The link from camlspotter has a nice overview of ML history, and mentions an implementation by Luca Cardelli called "Cardelli's ML". I poked around for that, and found this paper: ML under Unix. Luca Cardelli describes an implementation of "ML", and I'm pretty sure this would predate Standard ML as it's dated 1983. This is the list of features in the abstract:
- interactive
- strongly typed
- polymorphic type system
- abstract data types
- exceptions
- modules
This is a pretty good list, although some parts seem unclear. I think this list could serve as an informal definition of what features a language should have in order to be "considered an ML", however there are a couple of things worth noting.
The requirement that the system be "interactive" is a somewhat nit-picky implementation detail, perhaps specific to the implementation described in this paper. The Standard ML compiler MLton doesn't have an interactive REPL (because it's a whole-program optimizing compiler), however I doubt anyone seriously suggests the language MLton implements isn't ML.
Furthermore, "strongly typed" is pretty vague, so it's worth reading the rest of that paragraph for more context:
Every ML expression has a type, which is determined
statically. The type of an expression is usually automatically inferred by the system,
without need of type definitions. The ML type system guarantees that any expression that
can be typed will not generate type errors at run time. Static typechecking traps at compile-time a large proportion of bugs in programs.

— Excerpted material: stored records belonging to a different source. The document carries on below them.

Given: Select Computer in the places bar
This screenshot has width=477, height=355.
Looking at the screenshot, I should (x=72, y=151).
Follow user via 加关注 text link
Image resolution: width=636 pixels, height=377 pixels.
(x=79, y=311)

This list also doesn't mention pattern matching at all, however the paper does cover pattern matching, although I don't know if the ur-ML used in LCF had pattern matching, and if not, how one would manipulate data types without it. I would argue that in 2013, a language with these features, but lacking pattern matching, would be a tough to sell as an ML.
Note that Haskell mostly conforms to this list, if you squint a bit. But in practice it diverges enough that I think most people consider Haskell inspired by ML, but "not an ML", mostly because Haskell is pure and lazy while ML has historically been impure and strict. Furthermore, the ML module system, in both SML and OCaml, differs quite a bit from Haskell's, and neither of the MLs have typeclasses.
This isn't an exhaustive reply to all your questions, but I hope it helps nonetheless.